Aim: Starting at the line that contains "Given: Expand the Buyback dropdown" and ending at the last line of the material, format those lines as a numbered list with blank lines omitted. Leave the pictures out of your answer.

>> Start

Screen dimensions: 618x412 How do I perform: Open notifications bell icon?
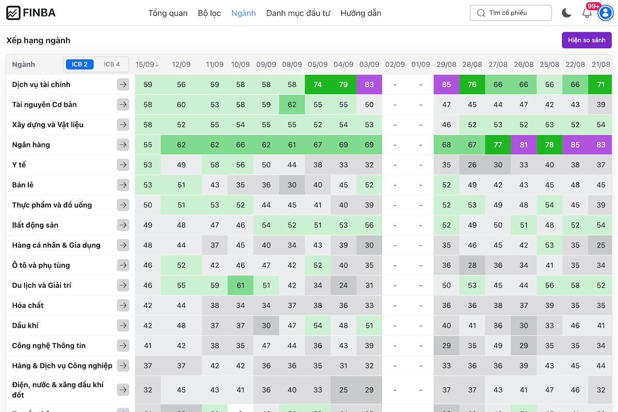coord(587,13)
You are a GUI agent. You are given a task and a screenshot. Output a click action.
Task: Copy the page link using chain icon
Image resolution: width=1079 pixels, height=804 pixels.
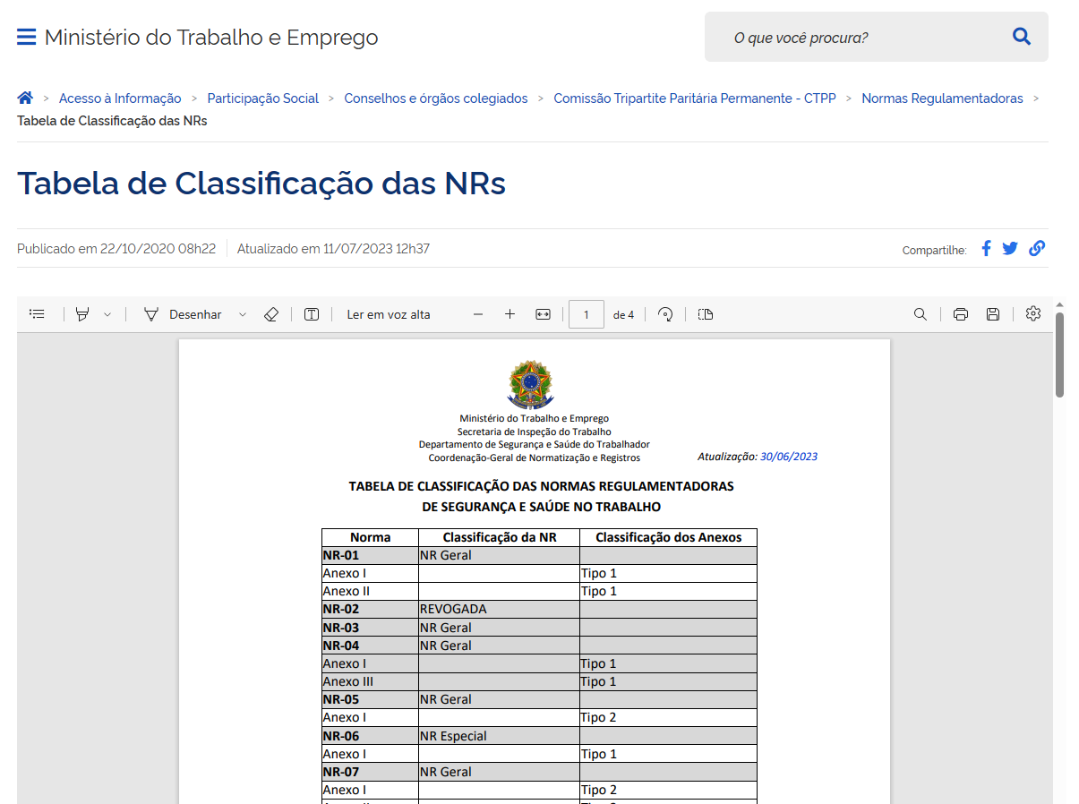[x=1037, y=249]
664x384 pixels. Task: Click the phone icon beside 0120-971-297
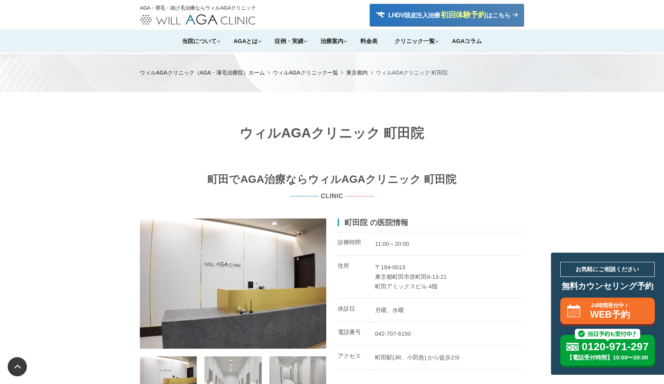pyautogui.click(x=573, y=346)
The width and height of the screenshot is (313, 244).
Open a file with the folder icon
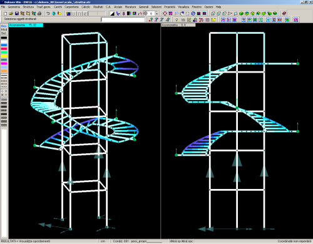click(x=11, y=14)
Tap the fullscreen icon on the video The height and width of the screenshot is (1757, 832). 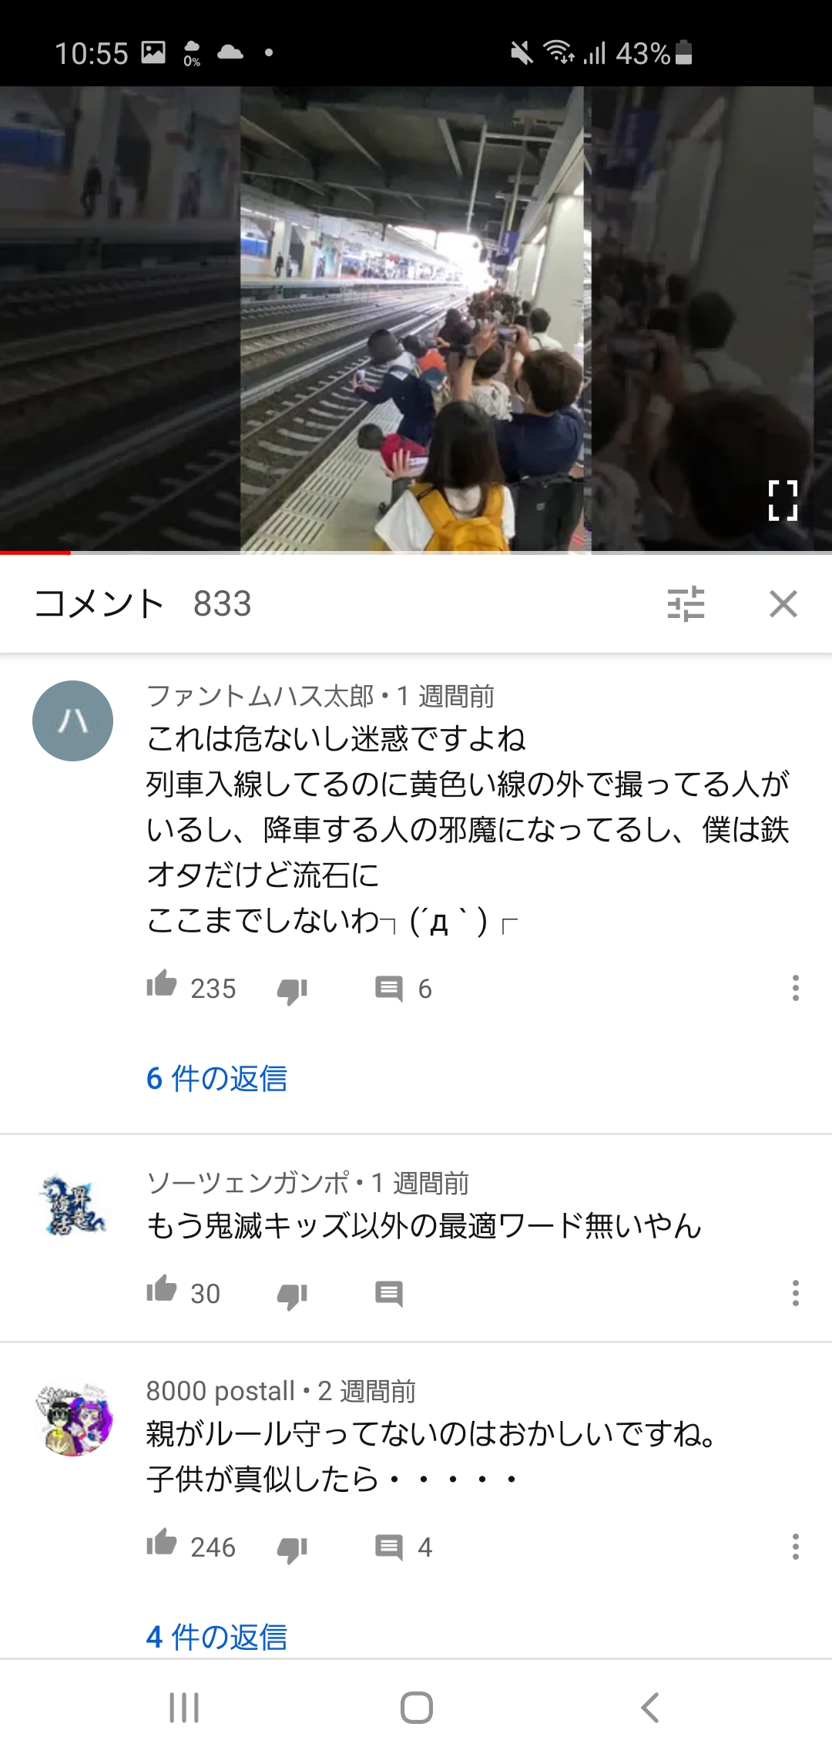coord(783,501)
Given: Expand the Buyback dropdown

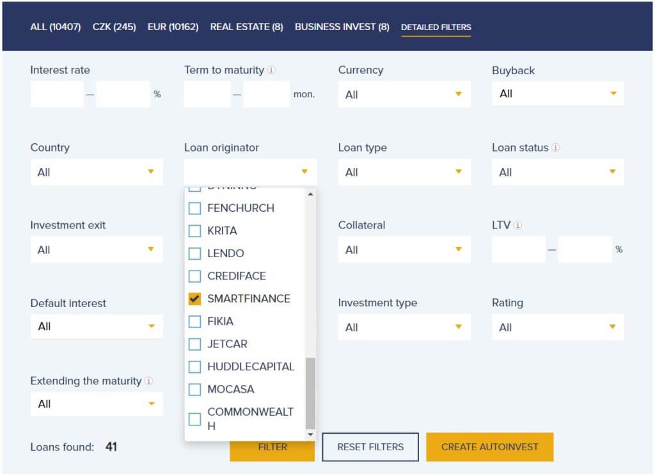Looking at the screenshot, I should click(x=558, y=94).
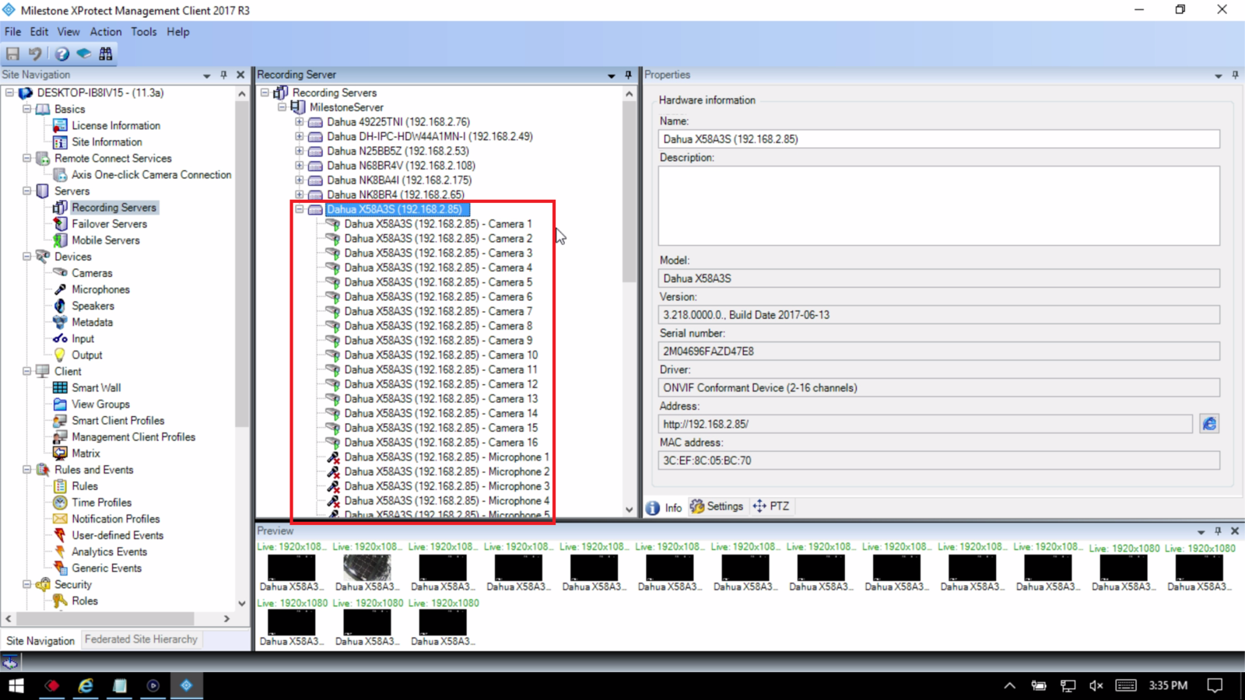Open Smart Wall in Client section
This screenshot has height=700, width=1245.
[x=96, y=387]
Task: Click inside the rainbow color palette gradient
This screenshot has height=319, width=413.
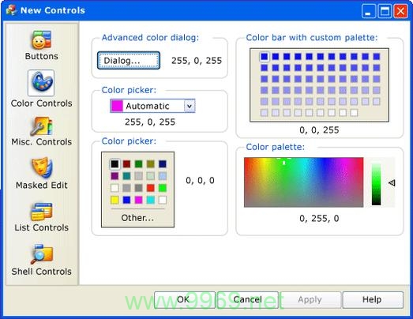Action: click(303, 182)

>> End

Response below:
1. Given: Expand the Buyback dropdown
2. Looking at the screenshot, I should click(x=558, y=94).
3. Open Smart Wall in Client section
4. This screenshot has height=700, width=1245.
5. [x=96, y=387]
6. Task: Click inside the rainbow color palette gradient
7. This screenshot has height=319, width=413.
8. Action: click(303, 182)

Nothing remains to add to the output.